Young Calif. parents die of Covid after returning from vacation; leave 5 small children, including newborn

There has been no shortage of media reports about COVID-19 deaths in the media amid the current delta variance surge, in large part to serve as a motivator for those who’ve yet to get vaccinated.

And even though the stories may often represent the exception more than the rule, they are no less tragic in their own right. Yet, few match the tragedy of a California couple with five small children.

Daniel and Davy Macias were hospitalized with COVID-19 just days apart last month and both eventually succumbed to the virus days apart. They leave behind 5 children under the age of 7, Fox News reported.

As terrible as the news is, it gets worse. Davy Macias, 37, a nurse, was seven months pregnant when she contracted the disease and died without ever meeting her baby, who was delivered eight days before she died on Aug. 26, according to the network.

The couple tested positive for COVID-19 after returning home from a beach vacation, which included visiting a water park with their children, and fifteen days after his wife died, Daniel Macias, a 39-year-old middle school teacher, lost his battle with the virus on Sept. 10.

The family has set up a GoFundMe page for the children and as of this writing have collected over $246,000.

“There aren’t words to explain the loss of both him and Davy,” Terri Serey, Daniel’s sister-in-law, wrote on the page. “Keep the kids in your thoughts and prayers. They gained two angels but still have a long road ahead of them.”

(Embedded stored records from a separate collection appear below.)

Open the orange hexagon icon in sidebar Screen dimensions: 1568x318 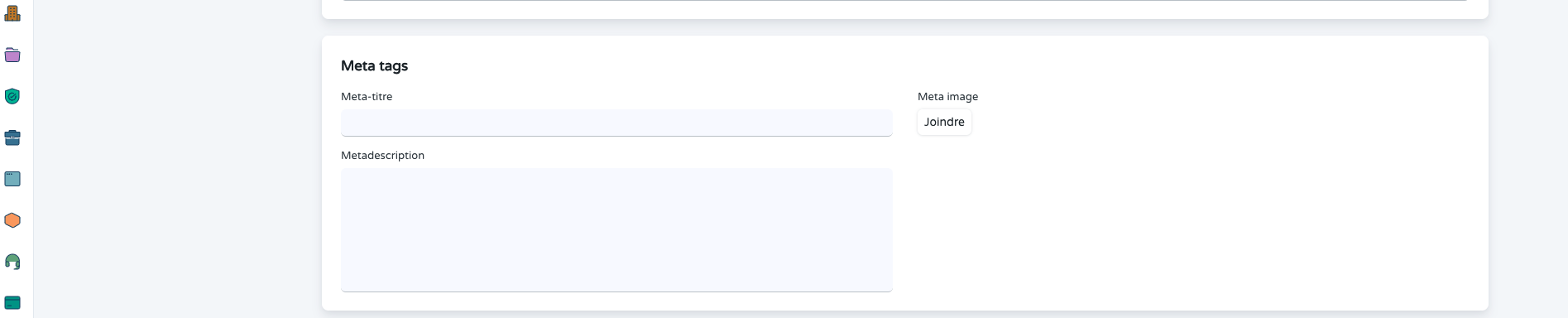point(12,220)
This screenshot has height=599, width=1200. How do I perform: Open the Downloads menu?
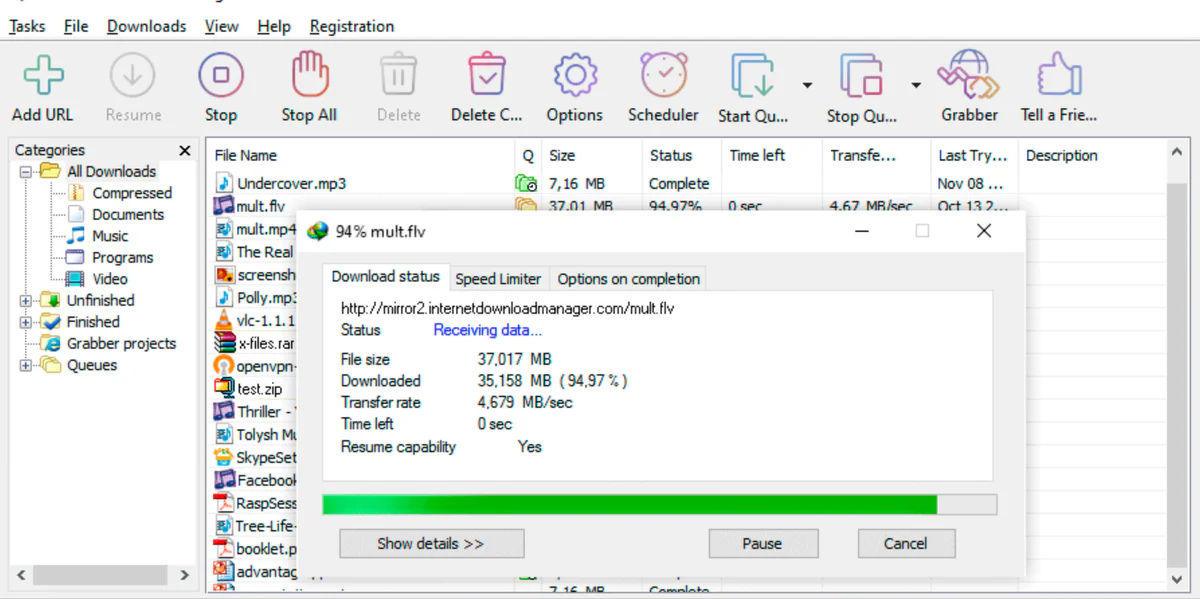[x=146, y=27]
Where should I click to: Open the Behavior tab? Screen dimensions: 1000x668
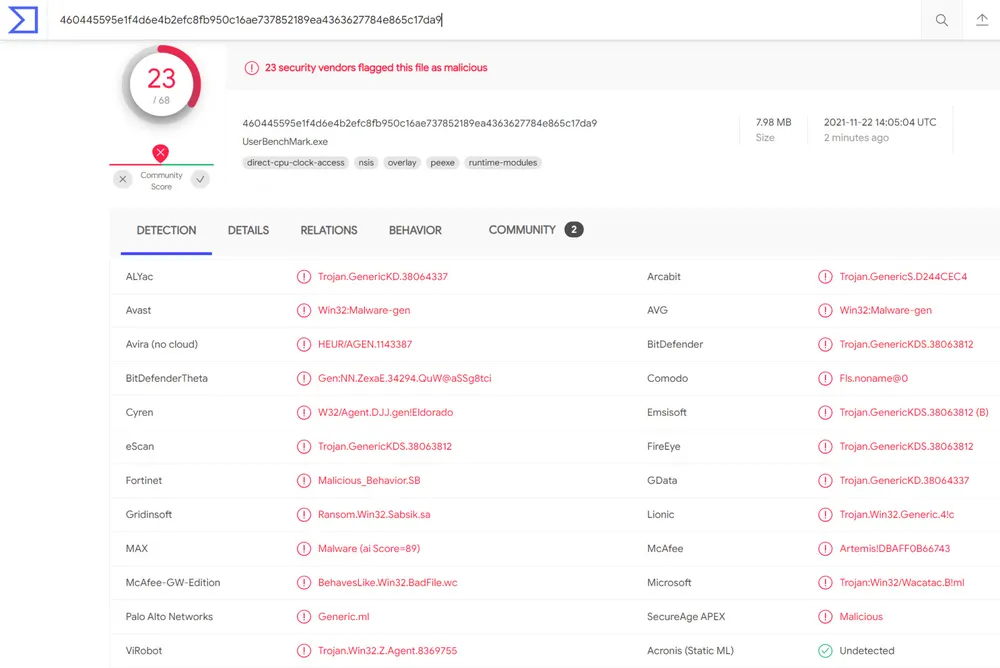click(x=415, y=230)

“I don’t know anyone who loved their kids as much as they did, and they made sure they told them every day,” Serey told FOX 5 San Diego. “I want them to be aware of how much they’re loved. And I want them to know how much their parents loved them.”

The family was waiting for the father to defeat the virus so he could select a name for their newborn baby.

“It’s absolutely heartbreaking. We were really pulling for Daniel after Davy died. We wanted him to wake up and name his baby girl,” she said.

The family will care for the orphaned children, but Serey said there’s no fixing what has happened.

“We’ll dry our tears and we will smile. And we will try to make everything as calm as possible, but there really is no way to fix this,” she said.

Davy Macias was a frontline worker throughout the pandemic and posted a message about the pandemic on Facebook in January: “COVID does not discriminate and it’s a scary place in the hospitals right now. Nurses are tired, we have anxiety before going to work, we sit in our cars and we cry after our long shifts. We mourn for the patients and the families.”

Her brother, Vong Serey, told the Orange County Register she did not get vaccinated because she was hesitant to do so while pregnant. He was unsure if Daniel Macias had been vaccinated.

The Rialto Unified School District said in a statement that Daniel Macias will be “remembered as a compassionate, kind-hearted, fun-loving and generous teacher at Jehue Middle School but he was also a devoted family man.”